[[ Quoted passage, beginning ]]

Member of the Mississippi Senate from the 18th district
- In office January 1912 – January 1920
- In office January 1896 – January 1900

Member of the Mississippi House of Representatives from the Madison County district
- In office January 1904 – January 1908

Personal details
- Born: August 22, 1863 Livingston, Mississippi
- Died: August 1940 (aged 76–77)
- Party: Democrat
- Parent: Stephen A. D. Greaves

= Clarence B. Greaves =

American politician

Clarence Budney Greaves (August 22, 1863 – August 1940) was an American lawyer and Democratic member of the Mississippi state legislature in the late 19th and early 20th centuries. He represented the Mississippi's 18th senatorial district in the Mississippi Senate from 1896 to 1900 and from 1912 to 1920, and represented Madison County in the Mississippi House of Representatives from 1904 to 1908.

== Early life ==
Clarence Budney Greaves was born on August 22, 1863, in Livingston, Mississippi. He was the son of Stephen Arne Decatur Greaves, a lawyer who represented Hinds County in the Mississippi House of Representatives, and Sarah (Lowe) Greaves. Clarence's older brother, Stephen A. D. Greaves Jr., would also represent Hinds County in the Mississippi House from 1908 to 1912. Clarence Greaves attended the primary schools of Madison County. He moved to Flora, Mississippi, in 1879. He attended Mississippi Agricultural & Mechanical College (now Mississippi State University) for one year. He read law and was admitted to the bar in Canton, Mississippi, in 1889.

[[ Quoted passage, end ]]
[[ Data below, beginning ]]

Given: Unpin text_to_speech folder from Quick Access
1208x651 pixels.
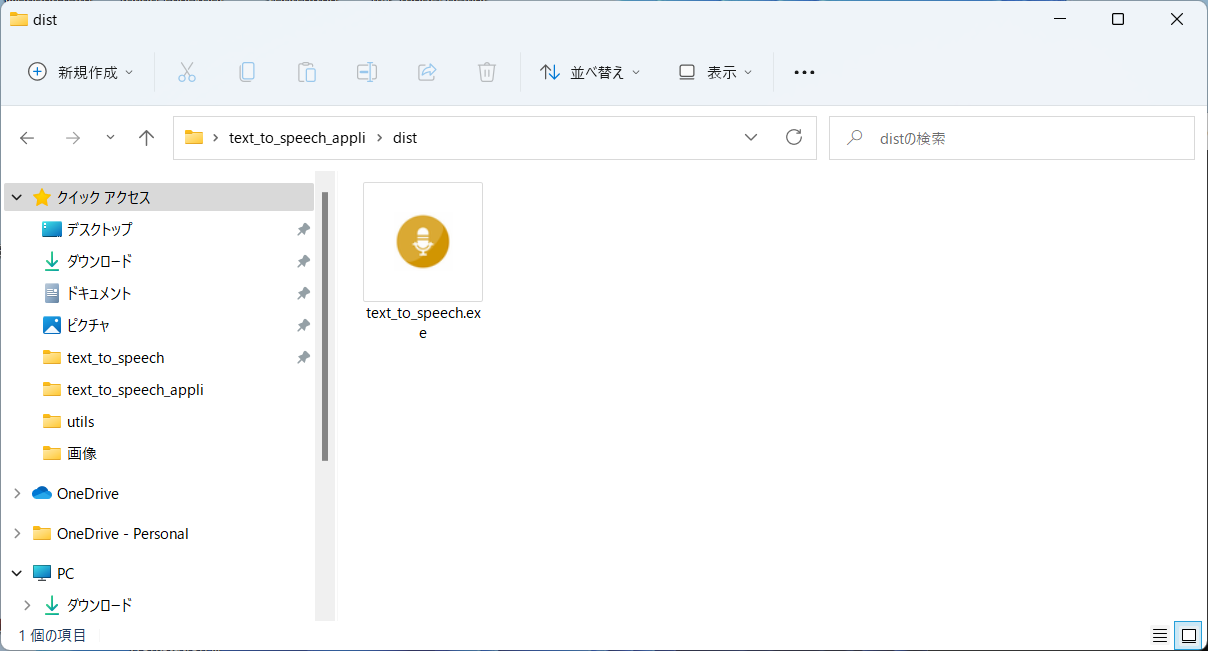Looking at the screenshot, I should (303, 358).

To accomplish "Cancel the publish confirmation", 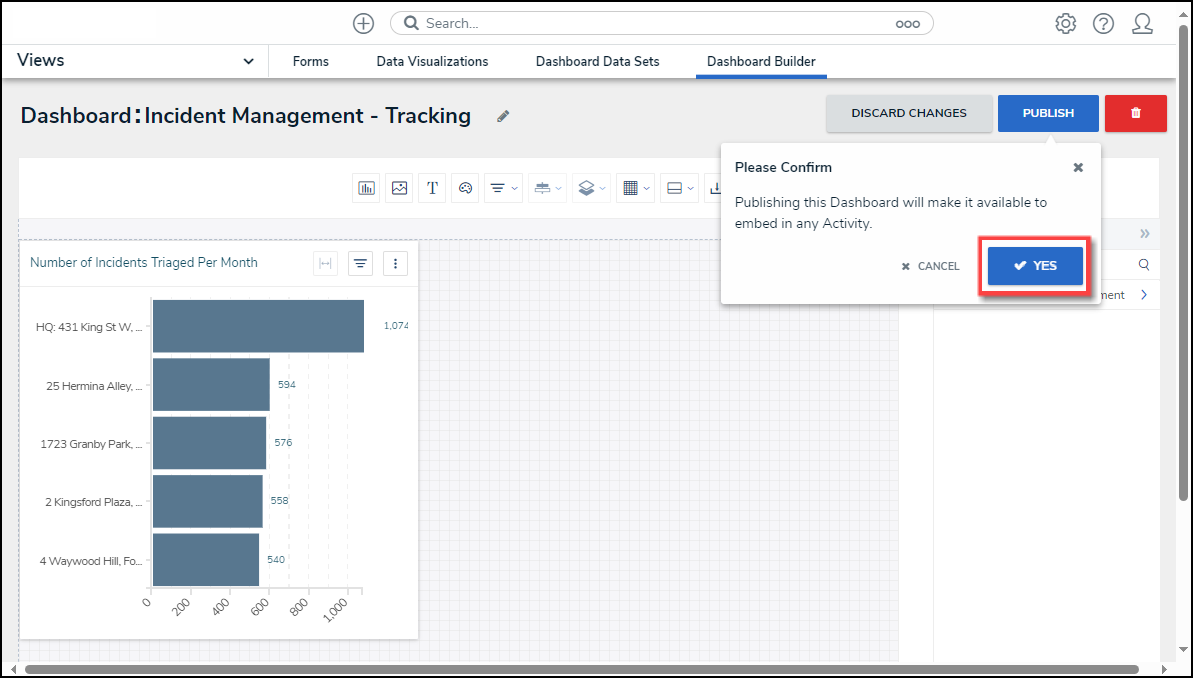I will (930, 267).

[[ Data below, end ]]

:: Work to complete ::
a) Answer these questions from the Greaves biography:
(i) Which county did Greaves represent in the Mississippi House of Representatives?
(ii) In what town and year was he admitted to the bar?
(iii) Which college did he attend for one year?
b) Return, unchanged, the part of the Greaves biography that opens with the words containing "- Party: Democrat" and closes with "1904 to 1908.".

:: Answers provided ::
a)
(i) Madison County
(ii) Canton, Mississippi, in 1889
(iii) Mississippi Agricultural & Mechanical College (now Mississippi State University)

b)
- Party: Democrat
- Parent: Stephen A. D. Greaves

= Clarence B. Greaves =

American politician

Clarence Budney Greaves (August 22, 1863 – August 1940) was an American lawyer and Democratic member of the Mississippi state legislature in the late 19th and early 20th centuries. He represented the Mississippi's 18th senatorial district in the Mississippi Senate from 1896 to 1900 and from 1912 to 1920, and represented Madison County in the Mississippi House of Representatives from 1904 to 1908.